NIST has just announced which quantum-proof cryptographic protocols will be the first to be standardized.
“Unsurprisingly, these are algorithms in two fundamental areas. The first is key exchange, which is used to secure a joint secret key for two parties which they can use for their communication and which a third party cannot calculate and thus break into. The second is digital signature. Using a digital signature protocol, a person can generate a key pair consisting of a private key and a public key. The person can then sign a document using the private key. This signature can be verified by others using the public key, which secures the identity of the signer,” says Christian Majenz.
“When the two cryptographic areas—key exchange and digital signature—are secured against quantum attacks, we’re already in a relatively good position.”
The work to standardize the quantum-proof cryptographic protocols means that researchers from all over the world are now starting to test and characterize the published algorithms. Some of the researchers will work to prove the security of the algorithms, while others will try to find vulnerabilities before the hackers do and thus gain access to data.
Christian Majenz belongs to the first group of researchers who—with the help of mathematical calculations—will theoretically prove the security. This requires not only a great deal of insight into and experience with the mathematical models to be used, but also with quantum theory as a whole.
“Our work to prove and hack the published algorithms will also enable us to reveal any holes. But this is precisely an additional purpose of our work, so that we can patch these and incorporate them in new algorithms and thus further increase security,” explains Christian Majenz.
Quantum attacks real threat
Although we have known about the work with the development of quantum computers for a number of years at this point, it is only now that the work to secure protection against attacks from these computers has really begun. Because even though we already know about threats to cybersecurity, they are multiplied many times with the advent of quantum computing.

### SET OF TASKS
#1 Answer these questions using the excerpt on quantum-proof cryptography, one answer per line:
(a) Which organization announced the first quantum-proof cryptographic protocols to be standardized?
(b) In a digital signature protocol, which key does a person use to sign a document?
(c) By what means will Christian Majenz's group of researchers theoretically prove the security of the algorithms?
#2 Restate the paragraph beginning "The work to standardize the quantum-proof cryptographic protocols" from the excerpt on quantum-proof cryptography as a short bulleted list.
#3 Duplicate the portion of the excerpt on quantum-proof cryptography starting at "NIST has just" and ending at "says Christian Majenz.".

### DATA TO EXAMINE
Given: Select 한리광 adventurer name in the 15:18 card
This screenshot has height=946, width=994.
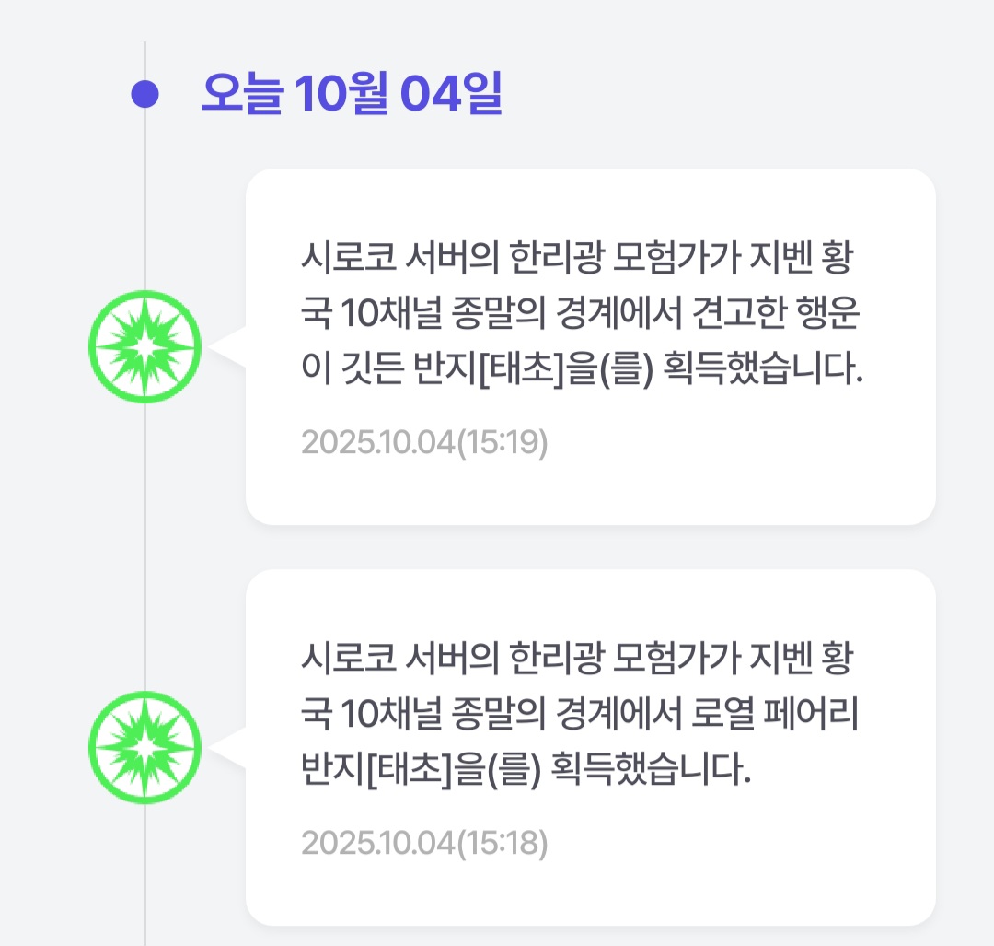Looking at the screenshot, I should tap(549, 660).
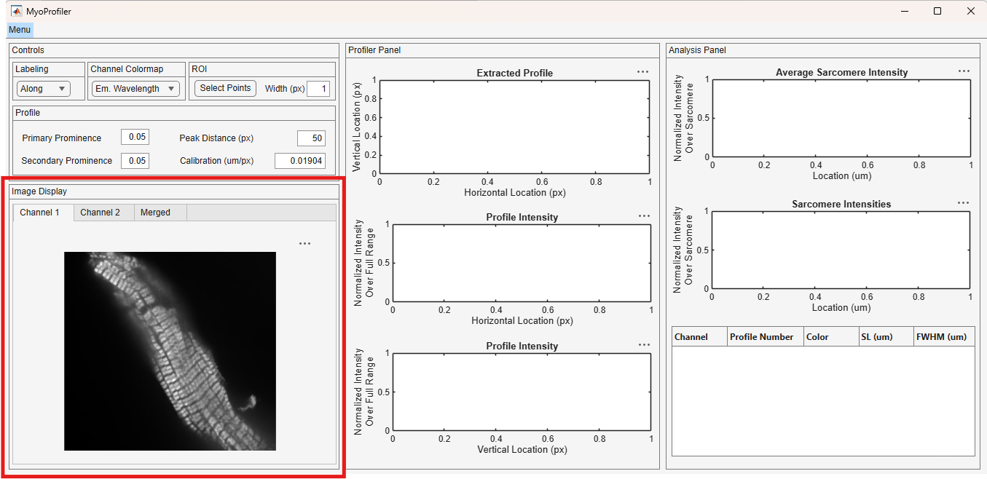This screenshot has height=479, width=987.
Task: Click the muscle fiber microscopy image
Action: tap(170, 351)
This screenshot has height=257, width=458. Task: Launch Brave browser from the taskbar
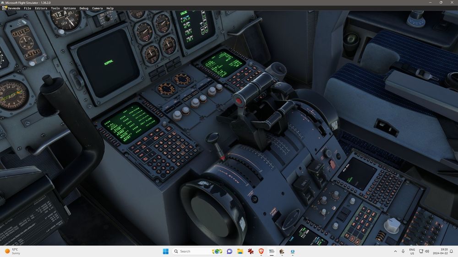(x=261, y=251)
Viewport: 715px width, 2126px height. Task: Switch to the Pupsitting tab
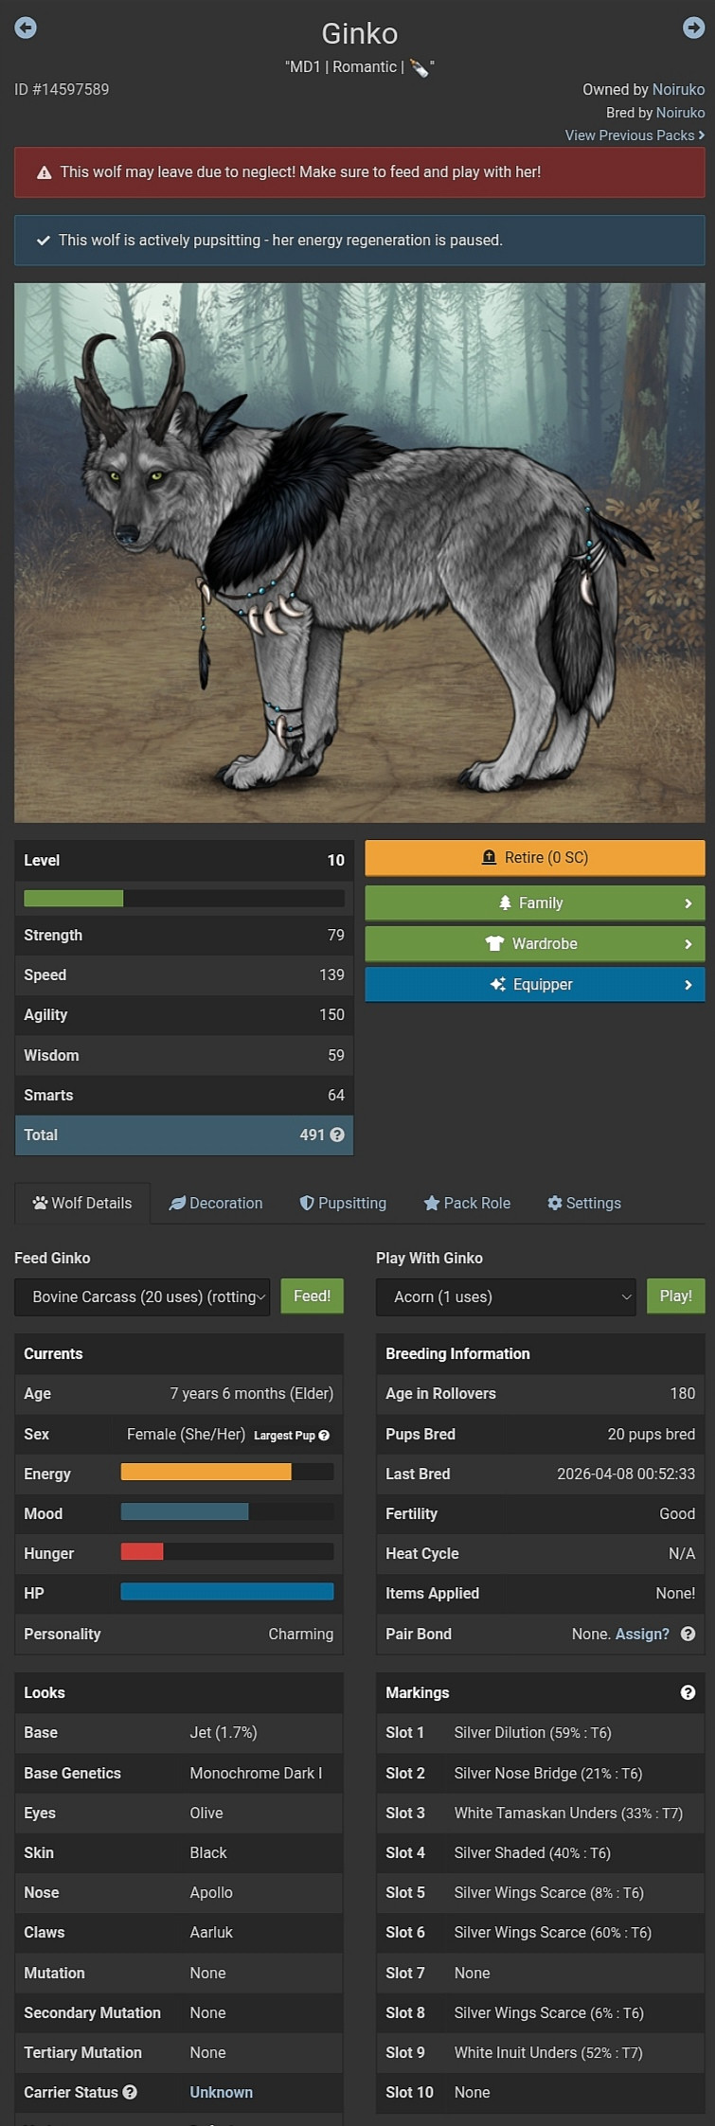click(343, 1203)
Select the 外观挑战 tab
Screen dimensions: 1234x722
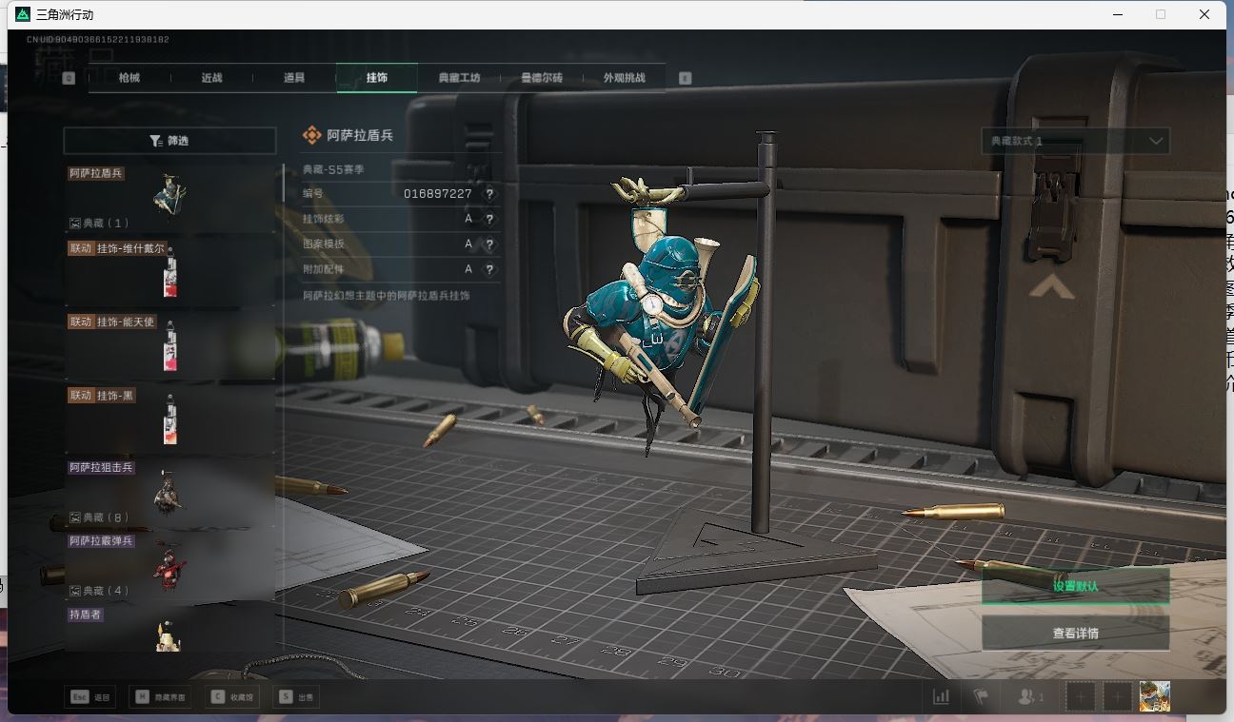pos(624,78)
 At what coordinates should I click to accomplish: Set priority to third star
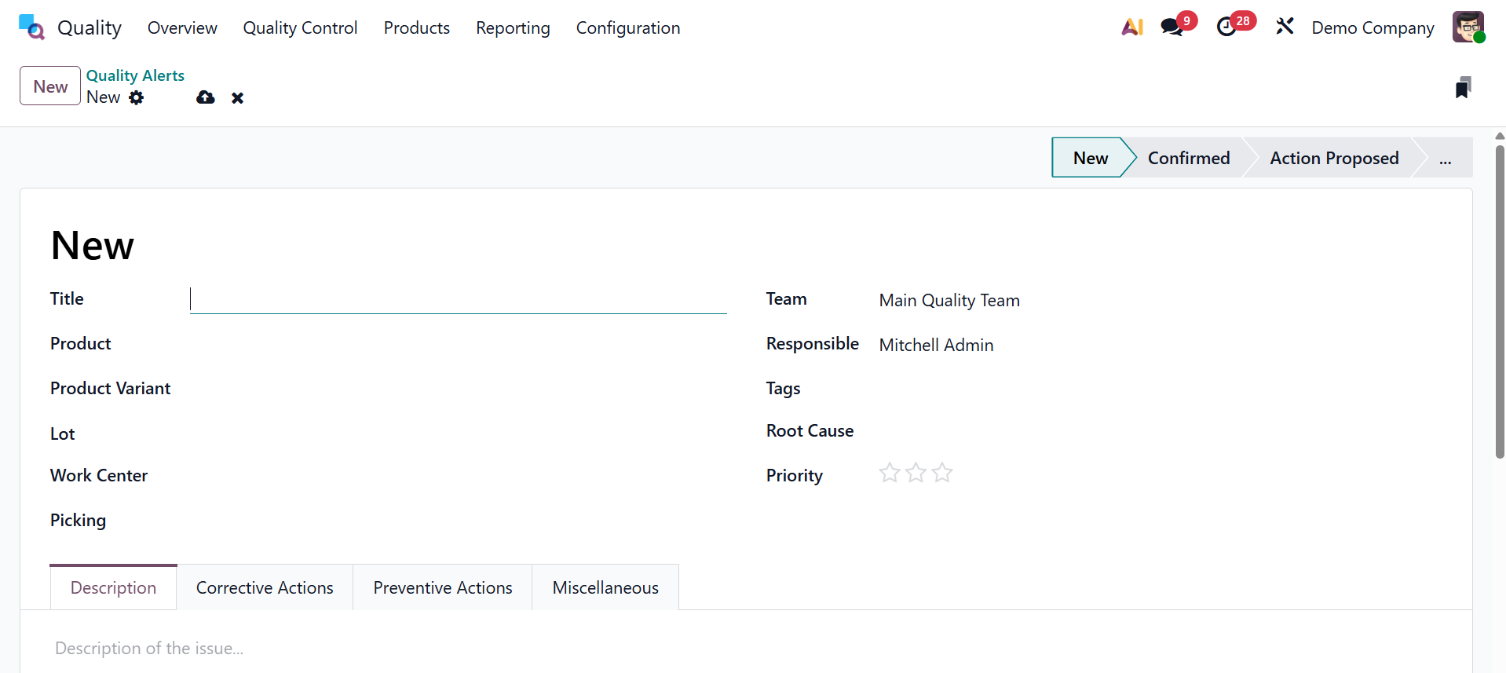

### SOLUTIONS PER TASK
#1
(a) NIST
(b) The private key
(c) With the help of mathematical calculations

#2
- Researchers worldwide are beginning to test and characterize the published algorithms as part of the standardization work.
- Some researchers will work to prove the algorithms' security.
- Others will try to find vulnerabilities before hackers do and gain access to data.

#3
NIST has just announced which quantum-proof cryptographic protocols will be the first to be standardized.
“Unsurprisingly, these are algorithms in two fundamental areas. The first is key exchange, which is used to secure a joint secret key for two parties which they can use for their communication and which a third party cannot calculate and thus break into. The second is digital signature. Using a digital signature protocol, a person can generate a key pair consisting of a private key and a public key. The person can then sign a document using the private key. This signature can be verified by others using the public key, which secures the identity of the signer,” says Christian Majenz.